▸ **REQUIRED ACTION**: Set the pictures aside and return each record below precisely as written.

──────── DATA ────────

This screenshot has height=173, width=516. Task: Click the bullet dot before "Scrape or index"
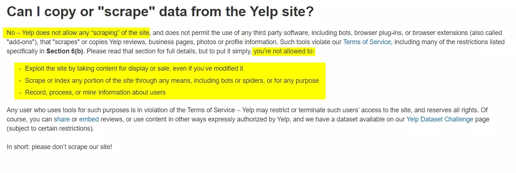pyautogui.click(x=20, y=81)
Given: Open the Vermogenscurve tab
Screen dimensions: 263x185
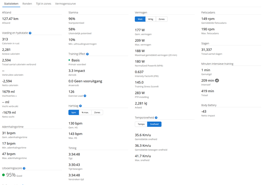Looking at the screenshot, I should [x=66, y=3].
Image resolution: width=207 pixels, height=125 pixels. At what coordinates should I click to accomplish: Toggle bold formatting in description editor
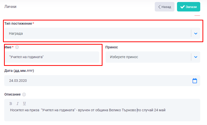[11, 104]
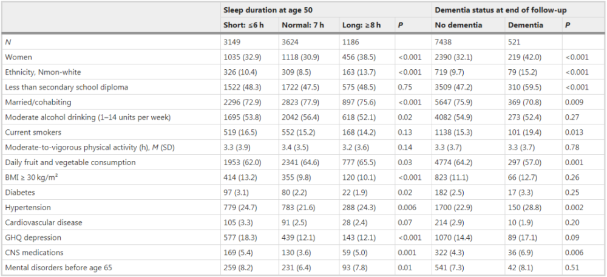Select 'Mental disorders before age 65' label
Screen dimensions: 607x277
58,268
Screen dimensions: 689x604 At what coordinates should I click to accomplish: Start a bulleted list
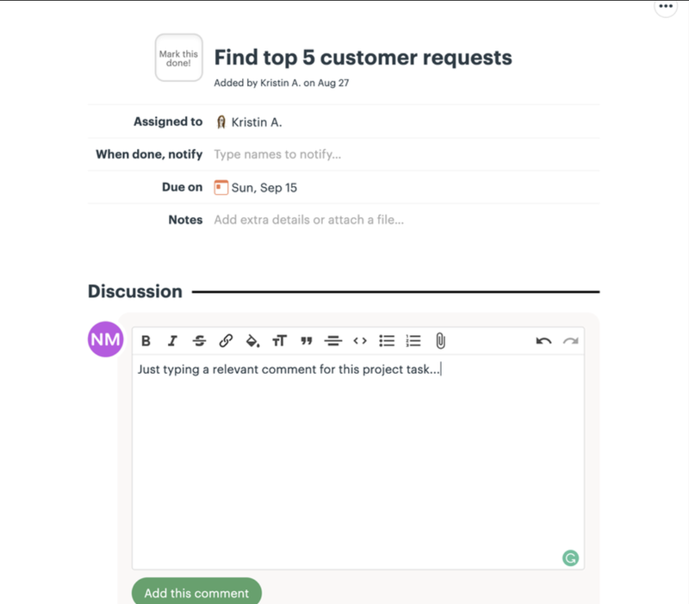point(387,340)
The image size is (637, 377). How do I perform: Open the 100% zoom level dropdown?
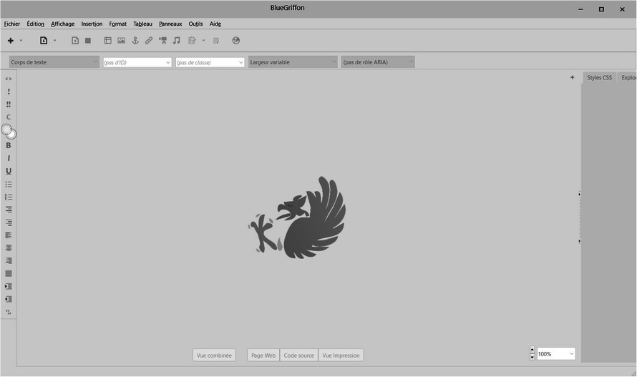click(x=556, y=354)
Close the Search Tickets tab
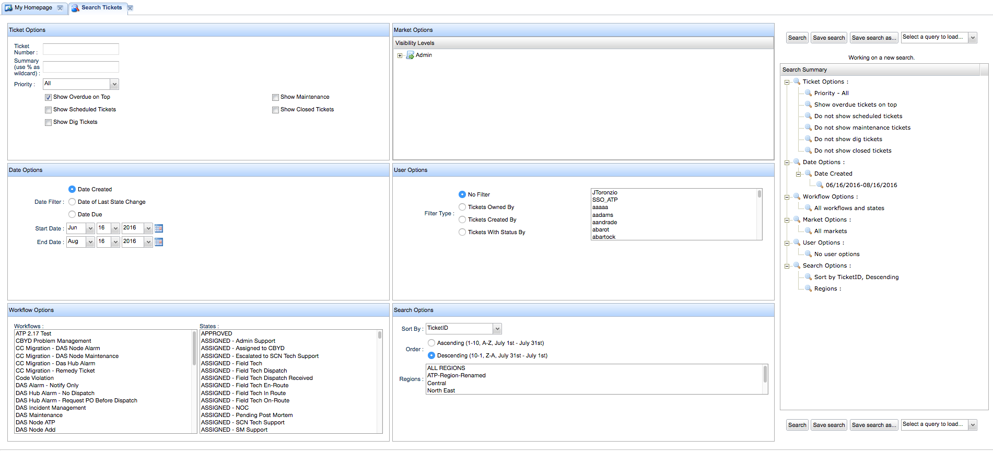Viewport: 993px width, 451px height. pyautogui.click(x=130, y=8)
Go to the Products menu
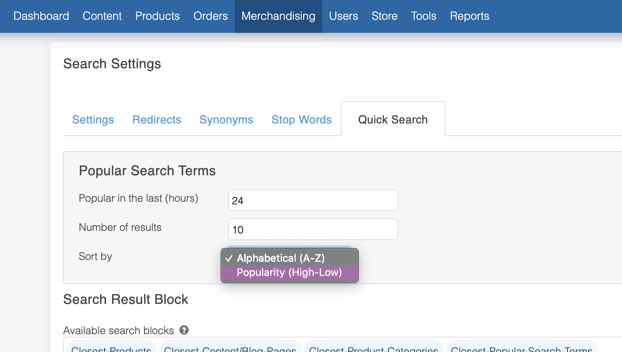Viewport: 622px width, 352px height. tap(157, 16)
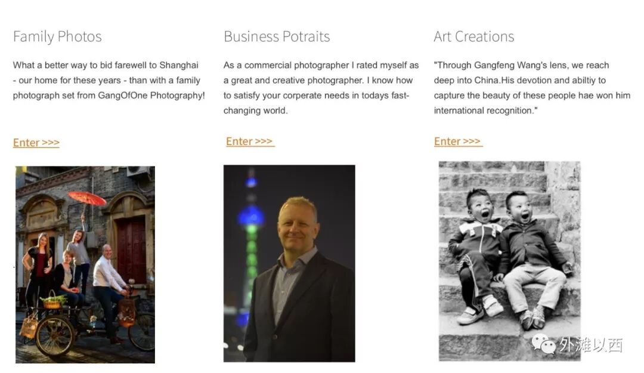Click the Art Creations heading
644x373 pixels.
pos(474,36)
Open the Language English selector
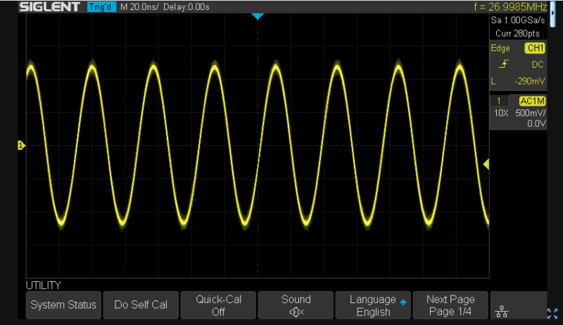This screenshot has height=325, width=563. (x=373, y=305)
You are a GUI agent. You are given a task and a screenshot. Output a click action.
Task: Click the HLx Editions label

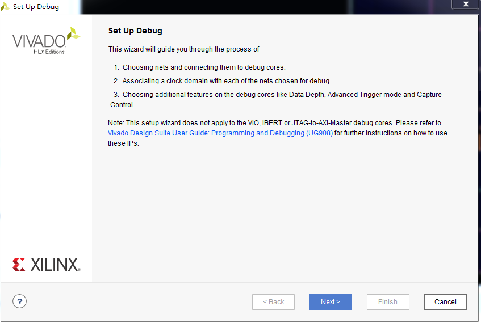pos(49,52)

────────

▸ **RESPONSE AREA**:
This screenshot has height=173, width=516. Task: Click the bullet dot before "Scrape or index"
pyautogui.click(x=20, y=81)
Given: Open the Vermogenscurve tab
Screen dimensions: 263x185
Looking at the screenshot, I should [x=66, y=3].
Image resolution: width=207 pixels, height=125 pixels. At what coordinates should I click to accomplish: Toggle bold formatting in description editor
[11, 104]
Select 'Mental disorders before age 65' label
Screen dimensions: 607x277
58,268
Screen dimensions: 689x604 At what coordinates should I click to accomplish: Start a bulleted list
point(387,340)
The image size is (637, 377). How do I perform: Open the 100% zoom level dropdown?
click(x=556, y=354)
Close the Search Tickets tab
Viewport: 993px width, 451px height. pyautogui.click(x=130, y=8)
Go to the Products menu
Viewport: 622px width, 352px height. tap(157, 16)
Click the Art Creations heading
644x373 pixels.
pos(474,36)
Open the Language English selector
This screenshot has height=325, width=563. (x=373, y=305)
You are a GUI agent. You are given a task and a screenshot. Output a click action.
Task: Click the HLx Editions label

pos(49,52)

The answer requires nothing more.